Newcomers like Angela Conley running for office may not have big purse strings or long-standing connections. They bring a different type of capital – a strong, passionate and fresh perspective that addresses issues directly facing their communities. A perspective infused with new ideas, new voices and new ways of tackling issues pertaining to the environment, safety, affordable housing, social justice, transportation, education, equity, economy and job growth.
Change is the catalyst that accelerates transition bringing forth a fresh perspective. Conley has the passion, capacity as well as the tools in her toolbox to bring forth long-awaited change.
As well, I think it’s about time the elected commissioner both physically and ideologically reflect the 4th District’s changing demographics brought on by the new growth in generational, gender, race, ethnic and religious diversity.
Now is not the time to continue down the path well traveled. It’s time to change priorities. It’s time to design new policies that will shape needed reforms.
Speaking of reforms, if today Hennepin County commissioners had term limits, it could prevent commissioners from being reelected past their time. Voters would no longer have to choose between the commissioner that represents the past or the one that can impact change for the present and for our children’s/grandchildren’s future.
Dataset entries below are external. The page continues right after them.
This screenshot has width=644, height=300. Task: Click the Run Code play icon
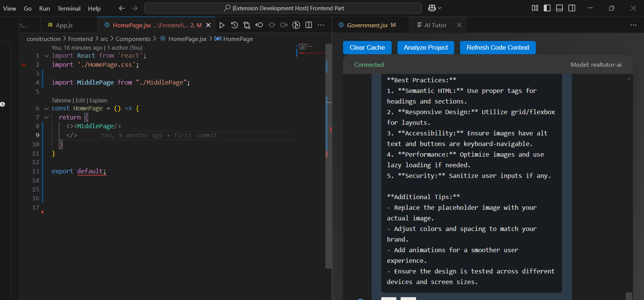[222, 25]
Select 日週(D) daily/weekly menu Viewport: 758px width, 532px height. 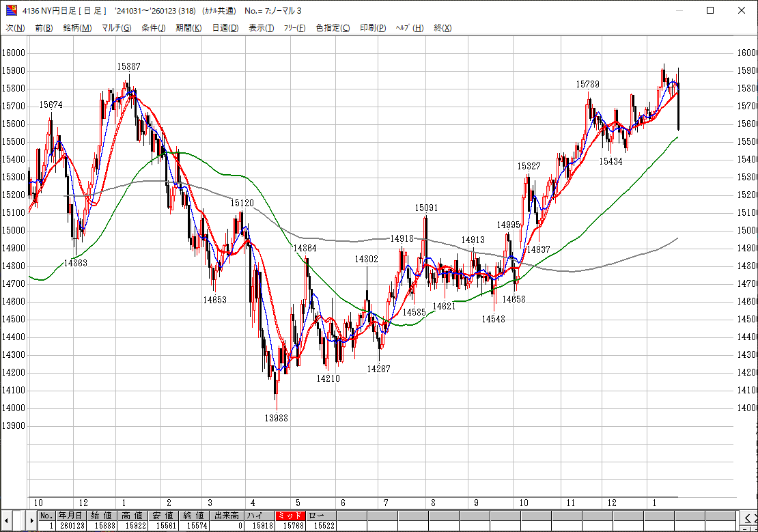[x=225, y=28]

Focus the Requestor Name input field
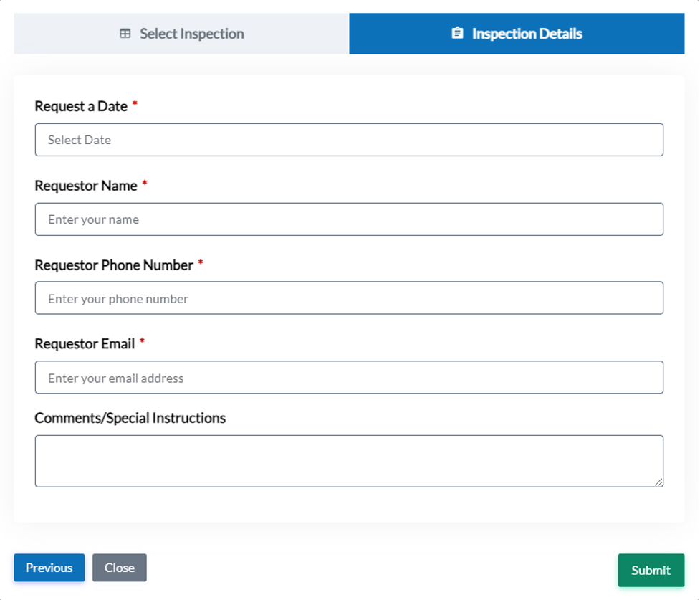tap(349, 219)
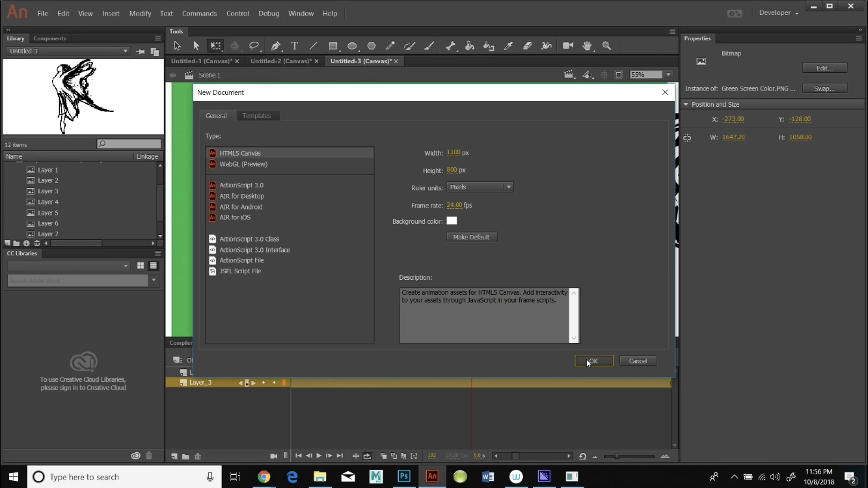Open the Modify menu
Screen dimensions: 868x488
pyautogui.click(x=140, y=13)
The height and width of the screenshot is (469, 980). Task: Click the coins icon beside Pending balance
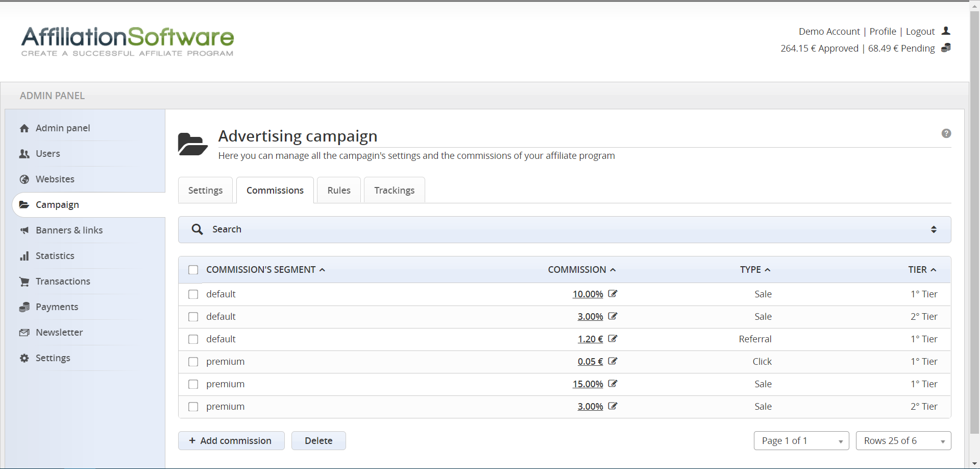point(946,48)
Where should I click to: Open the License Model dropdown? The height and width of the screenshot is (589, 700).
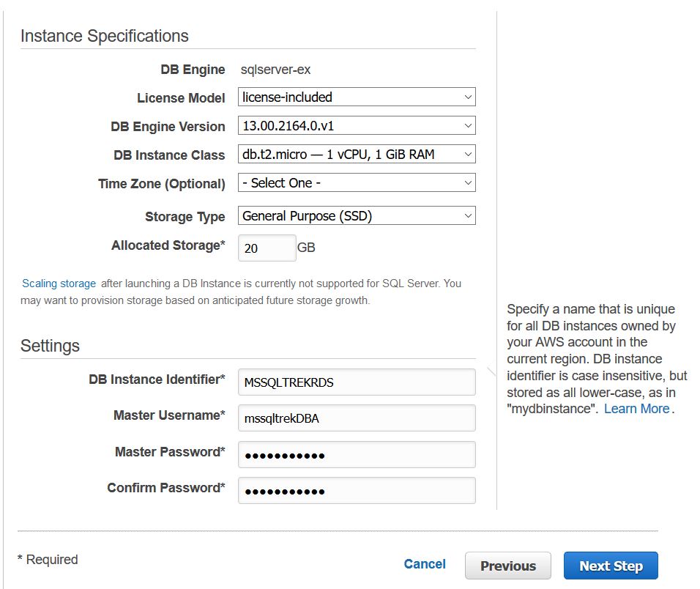pyautogui.click(x=357, y=97)
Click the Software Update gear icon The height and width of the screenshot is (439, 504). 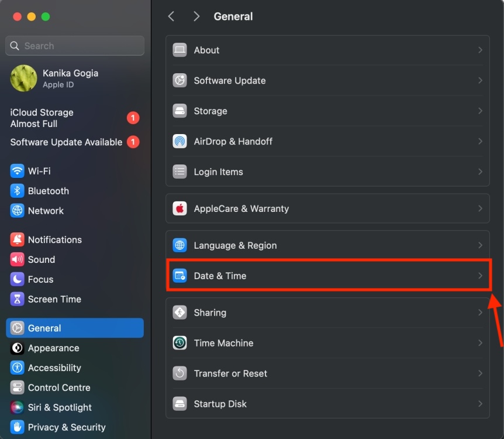coord(179,81)
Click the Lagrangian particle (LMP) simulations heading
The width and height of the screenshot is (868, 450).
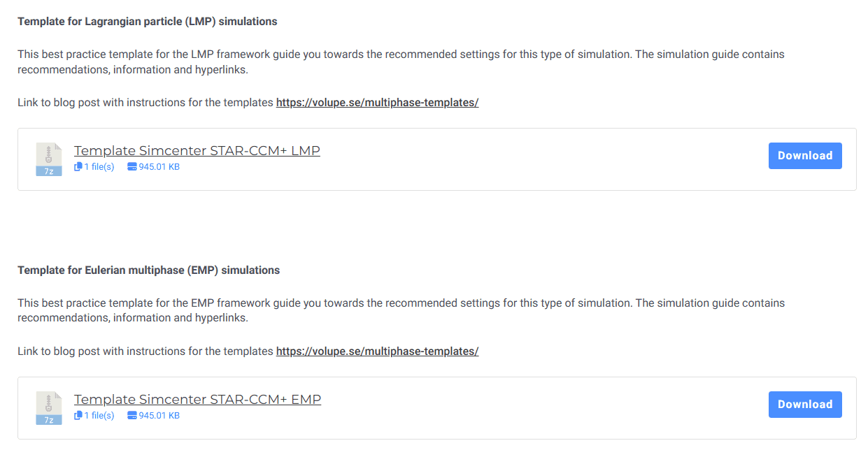pos(148,22)
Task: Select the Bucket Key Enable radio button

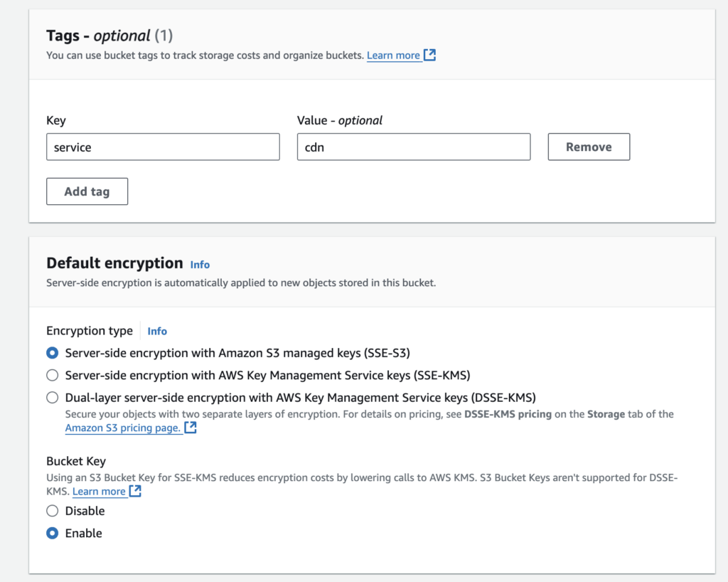Action: pyautogui.click(x=52, y=533)
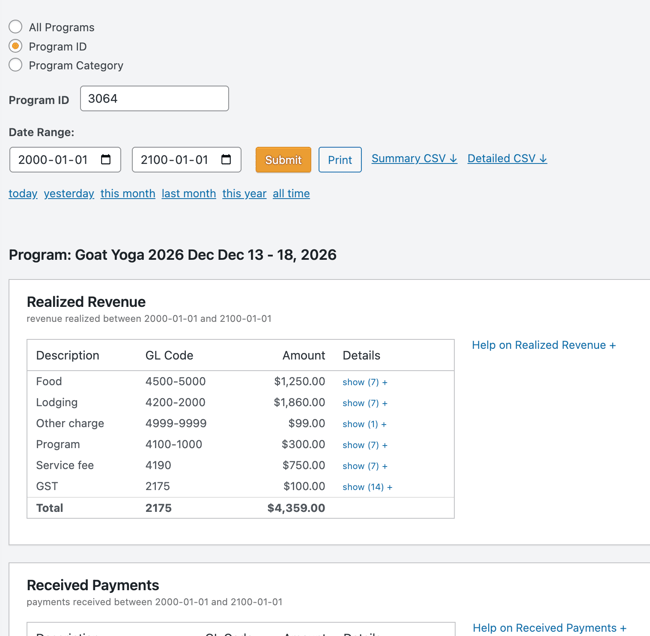Choose the last month shortcut

(x=188, y=194)
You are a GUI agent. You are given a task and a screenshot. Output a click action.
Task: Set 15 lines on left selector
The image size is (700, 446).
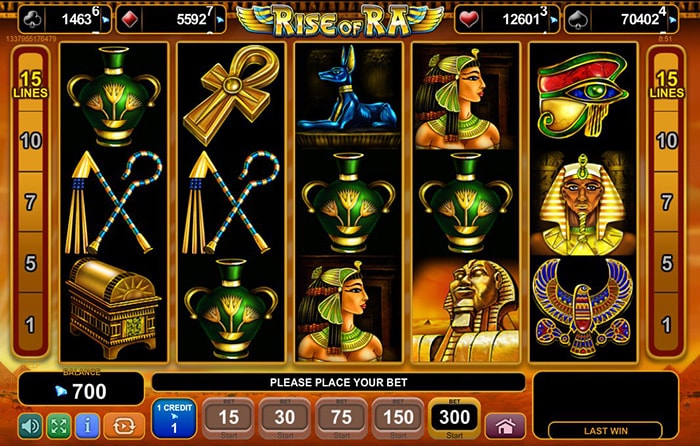pyautogui.click(x=30, y=83)
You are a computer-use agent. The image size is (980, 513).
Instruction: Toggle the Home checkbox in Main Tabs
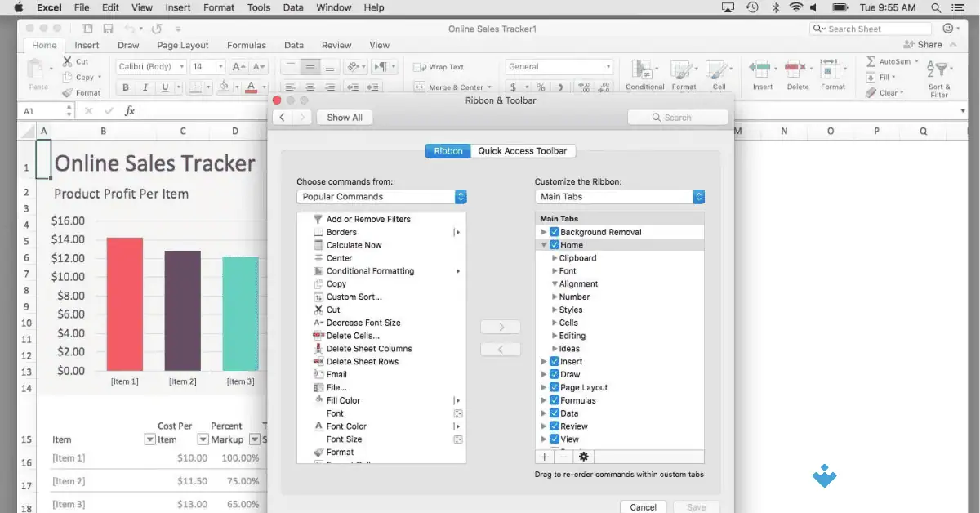(x=555, y=244)
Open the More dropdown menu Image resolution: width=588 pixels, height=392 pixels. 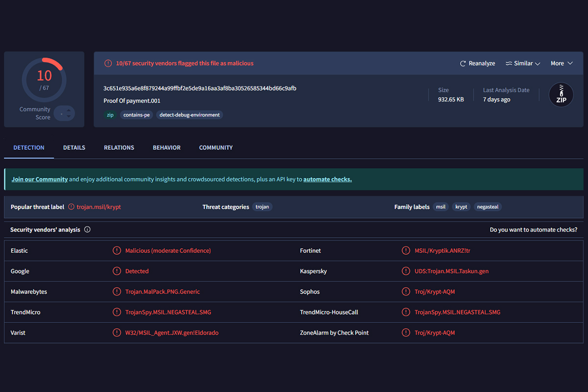click(x=562, y=64)
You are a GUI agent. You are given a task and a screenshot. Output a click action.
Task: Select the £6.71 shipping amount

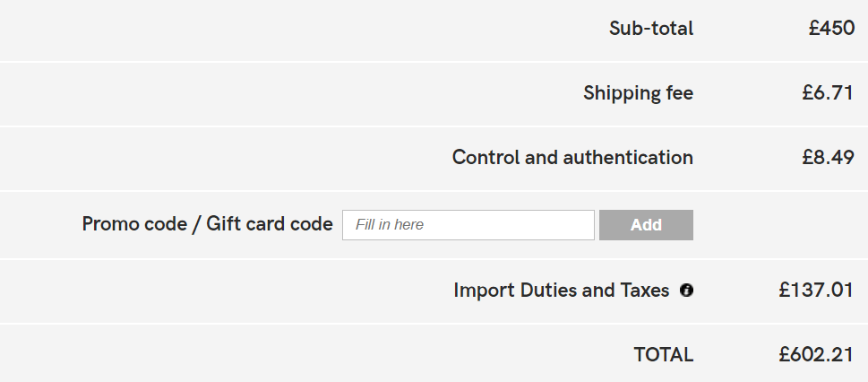click(x=828, y=93)
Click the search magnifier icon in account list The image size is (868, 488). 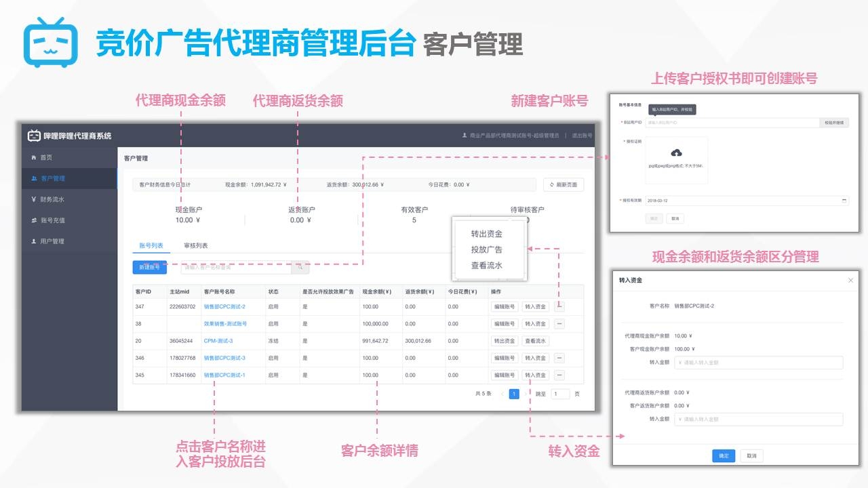(x=300, y=267)
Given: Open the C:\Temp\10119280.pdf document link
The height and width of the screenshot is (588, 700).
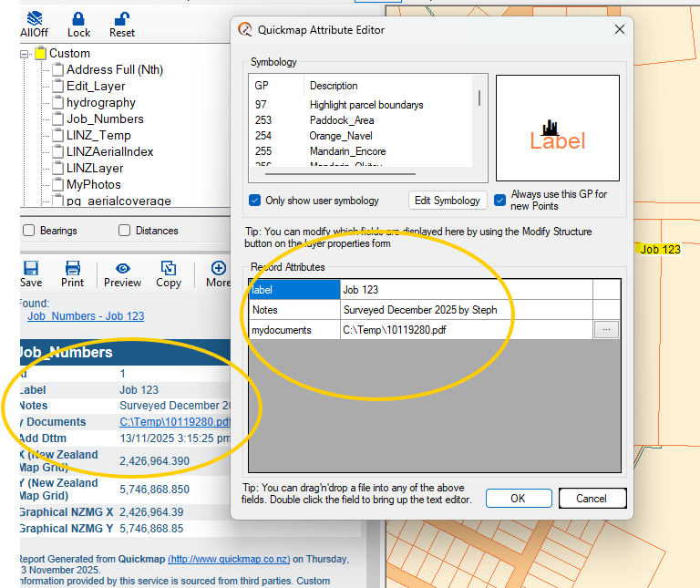Looking at the screenshot, I should 175,422.
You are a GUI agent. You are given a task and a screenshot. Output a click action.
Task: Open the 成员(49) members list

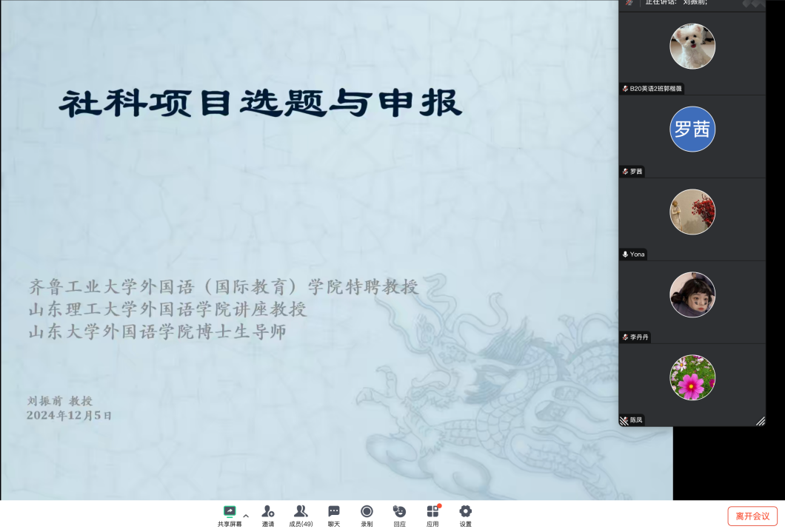click(x=301, y=511)
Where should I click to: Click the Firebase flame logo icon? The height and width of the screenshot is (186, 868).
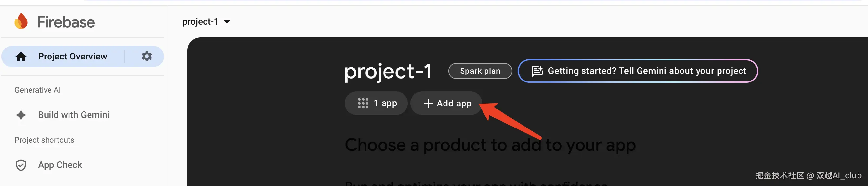[x=21, y=21]
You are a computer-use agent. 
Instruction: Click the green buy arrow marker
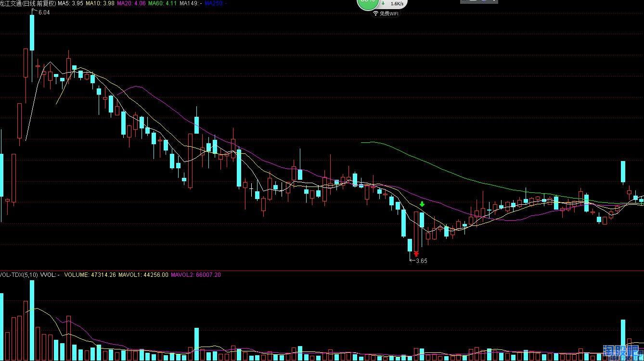point(422,204)
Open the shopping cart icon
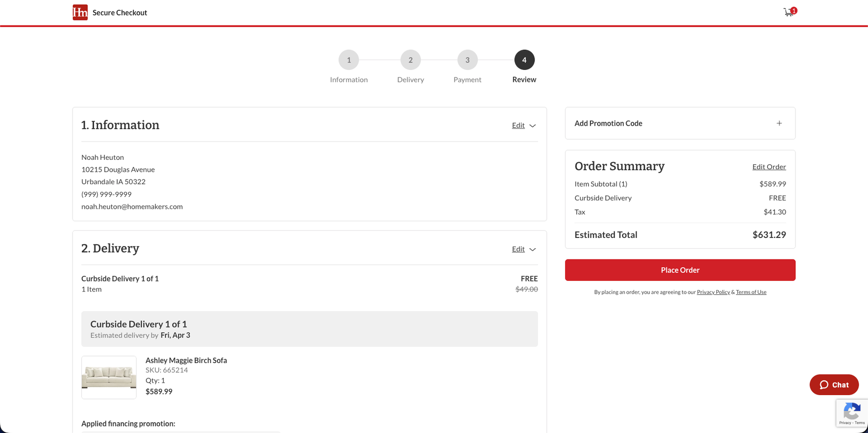The width and height of the screenshot is (868, 433). [x=788, y=12]
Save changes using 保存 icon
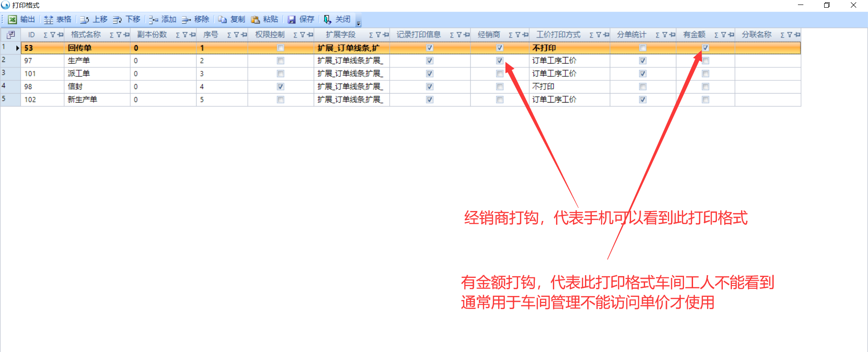 (292, 19)
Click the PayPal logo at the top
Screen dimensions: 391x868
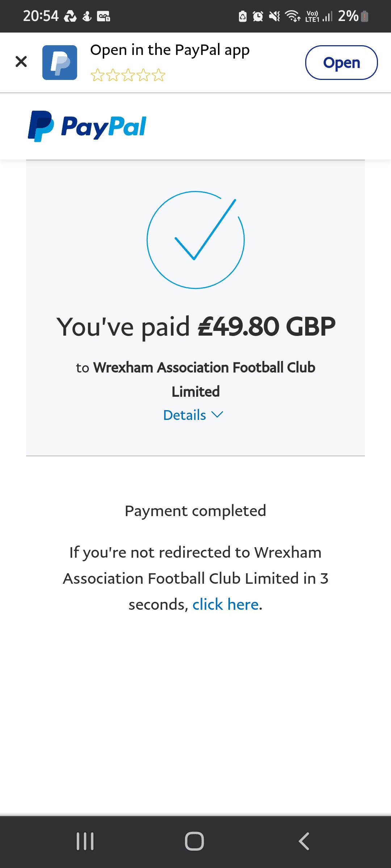87,127
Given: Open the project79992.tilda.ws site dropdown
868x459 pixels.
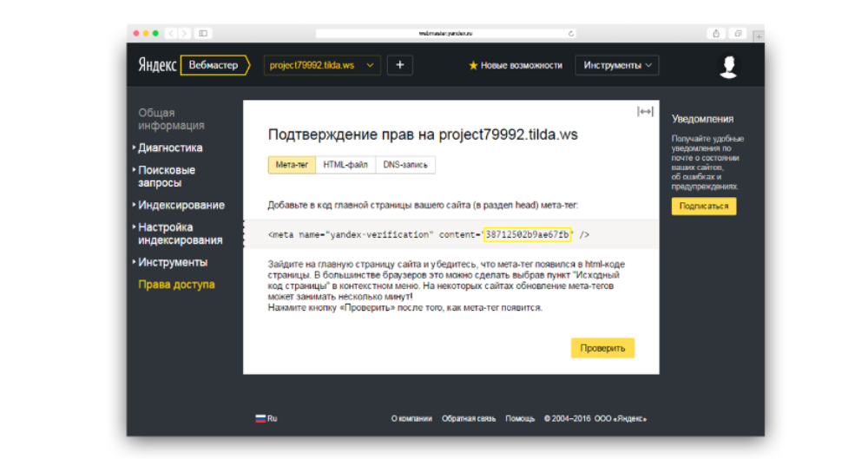Looking at the screenshot, I should (x=322, y=65).
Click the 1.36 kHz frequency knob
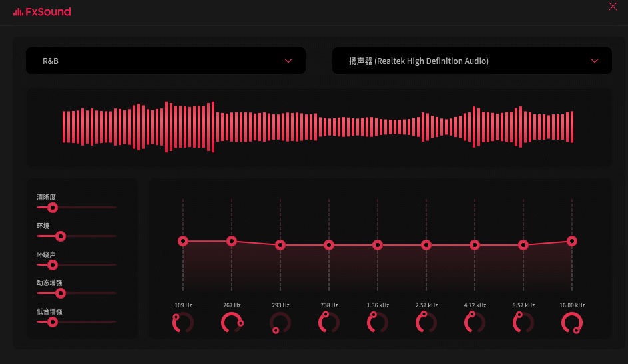Viewport: 628px width, 364px height. coord(378,323)
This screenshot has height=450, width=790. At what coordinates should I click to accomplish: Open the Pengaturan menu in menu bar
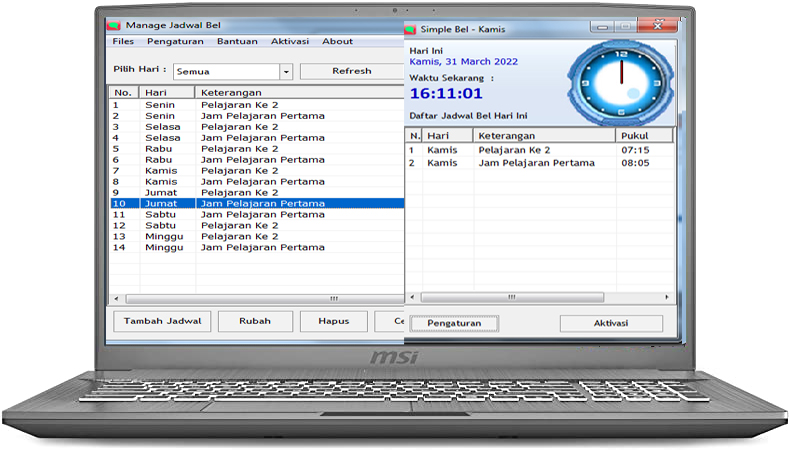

Think about it. Commissioners could actually make necessary decisions without fear of retribution at the polls. Reform can be good!
Should you choose change over longevity as I have, there is no need to feel badly about McLaughlin. If his history of professional public service is any indication of his future, he will, without a doubt, find new ways to contribute to our community.
Tomorrow’s future belongs to those who prepare for it today. Change!
Roxanne Givens is a sixth-generation African American Minnesotan, philanthropist, a founder and funder of the Archie Givens Collection of African American Literature at the University of Minnesota, and a former developer of affordable housing in both Hennepin and Ramsey Counties.